The findings in this report are subject to at least four limitations. First, because retroactive reporting of HIV cases diagnosed before July 1997 (the implementation date of HIV reporting) was not allowed for persons without AIDS, some persons whose initial HIV diagnosis occurred before mid-1997 might have been misclassified with a later diagnosis date in this analysis if they were retested for HIV during the study period. Depending on whether the diagnosis dates were misclassified to the study period's early (1999-2001) or late (2002-2004) years, the decrease in diagnoses might have been overestimated or underestimated, respectively. Second, data on annual numbers of HIV tests were restricted to public clinics, which might have resulted in an overall underestimation of numbers of tests or a more pronounced underestimation for one racial/ethnic population compared with others. Third, persons who had multiple HIV tests in a certain year might have been counted multiple times in the annual HIV test data.

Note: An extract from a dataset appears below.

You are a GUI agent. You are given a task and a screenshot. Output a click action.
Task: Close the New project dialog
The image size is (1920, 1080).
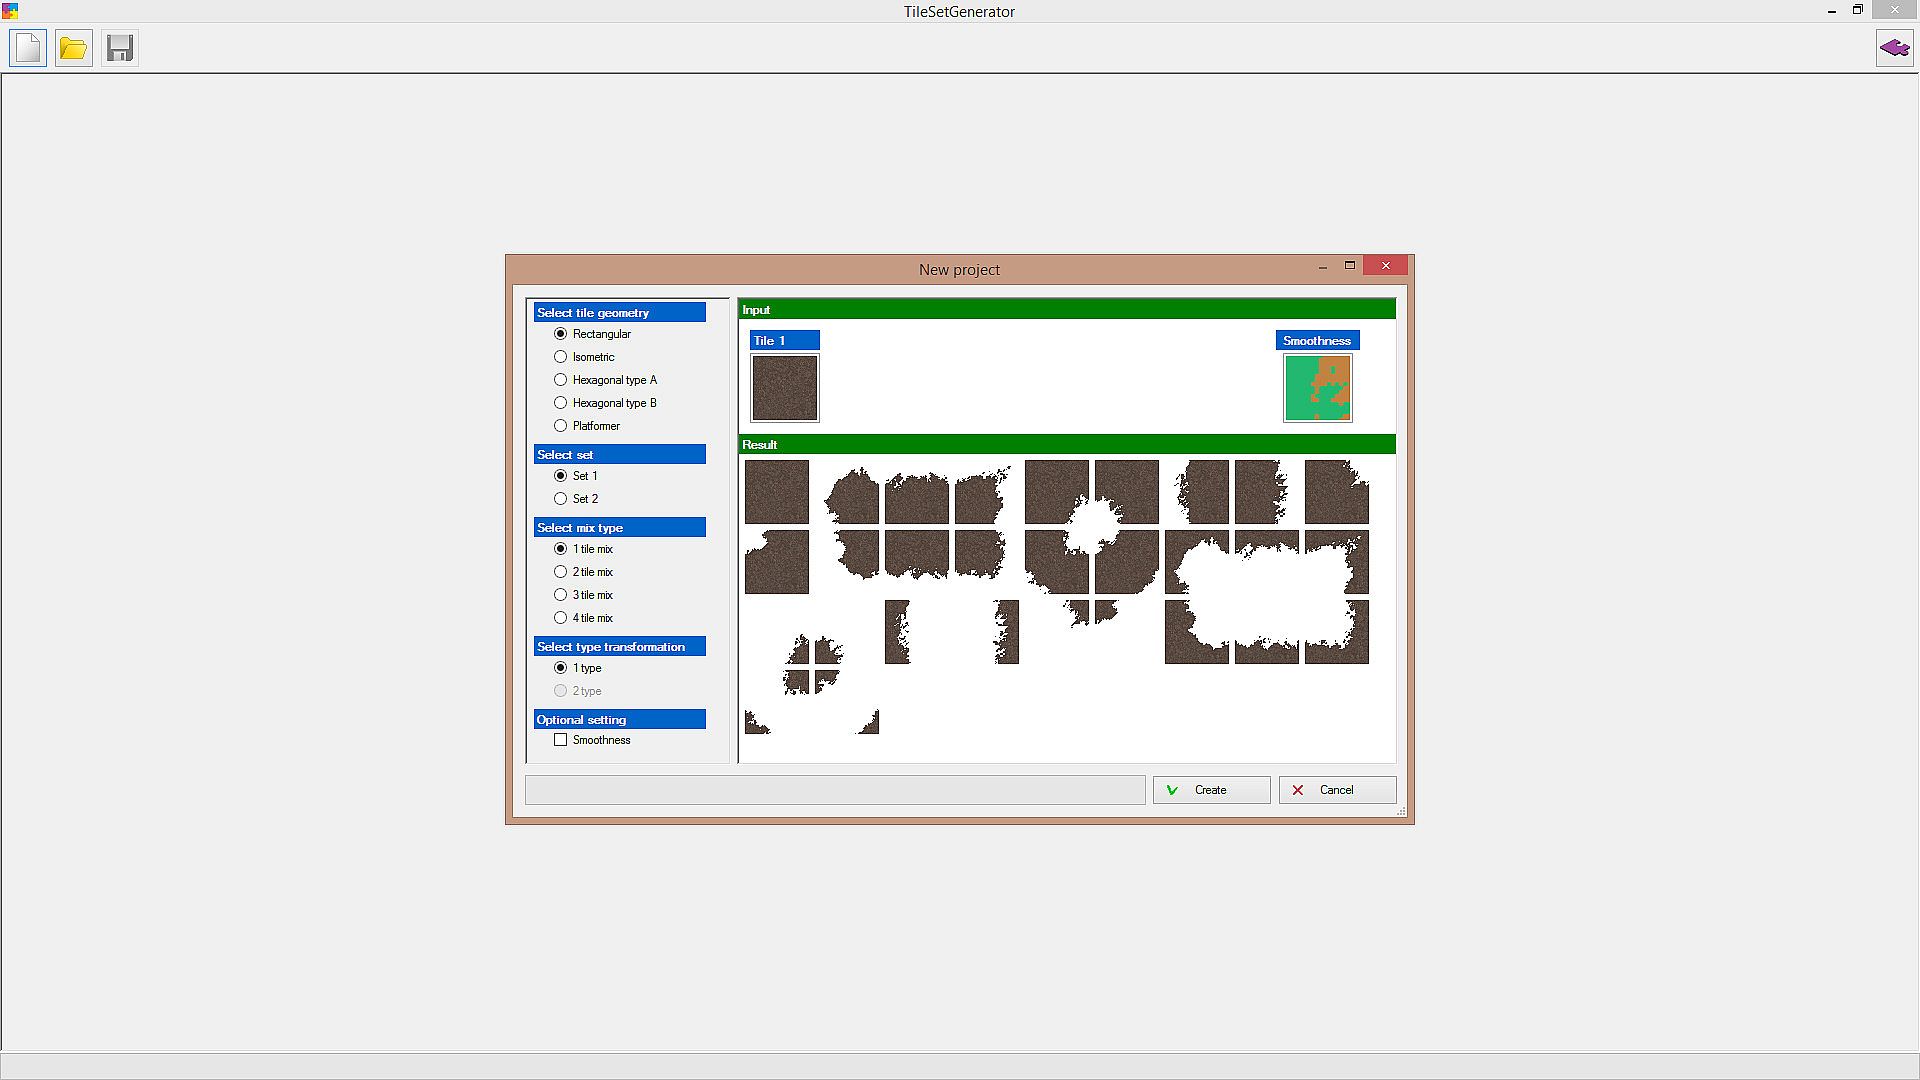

Finally, the validity of the findings might be reduced by any inaccuracy of the adjustments for reporting delay and by missing risk-factor information.
Trends in the diagnosis of HIV/AIDS do not necessarily reflect trends in the transmission of HIV infection because diagnosis trends might be affected by other factors, including changes in testing behavior, clinical practice, or public health surveillance. CDC plans to address these factors by supplementing the HIV/AIDS case surveillance system with estimates of HIV incidence using a previously described serologic testing strategy.4 Meanwhile, examining data from other surveillance systems can assist public health professionals with interpreting HIV/AIDS diagnosis trends, as indicated by this report, in which multiple data sources support the finding that HIV/AIDS diagnosis rates among blacks decreased in Florida and that this decrease might have been associated with a decrease in high-risk sexual behavior.
The continuing high rates of HIV/AIDS and gonorrhea diagnoses among blacks and the significantly increasing numbers of HIV/AIDS diagnoses for white and Hispanic men with a history of male-to-male sexual contact underscore the need for additional and improved prevention measures. Higher rates of HIV testing can be expected to increase the number of HIV- infected persons who are aware of their infection, decrease HIV transmission to others, link infected persons to care and counseling services earlier, and ultimately reduce progression to AIDS and death.5
This report is based, in part, on contributions by P Arons, MD, and R Grigg, PhD, Florida Dept of Health.
Reporting of positive HIV tests by laboratories and of HIV cases (without AIDS) by health-care providers who diagnose or treat a case has been mandatory since mid-1997, and reporting of AIDS cases by health-care providers who diagnose or treat a case has been mandatory since 1983; cases from both the private and public sectors are reported to county health departments. A case is defined as a newly diagnosed condition; a positive test (e.g., from a publicly funded test site) does not become a reported case until it is investigated, at which time the case registry is searched for duplicate reports. Data on numbers of tests conducted at publicly funded counseling and testing clinics include both negative and positive tests and might include more than one test per person.
§Florida Department of Health staff obtained risk information for approximately 80% of HIV/AIDS cases from medical records in hospitals and doctors' offices and from data collected by publicly funded HIV testing sites; in addition, certain patients were interviewed. The remaining cases (i.e., without an identified HIV risk factor) were statistically redistributed into categories for specified risk factors, based on expected results of follow-up investigations.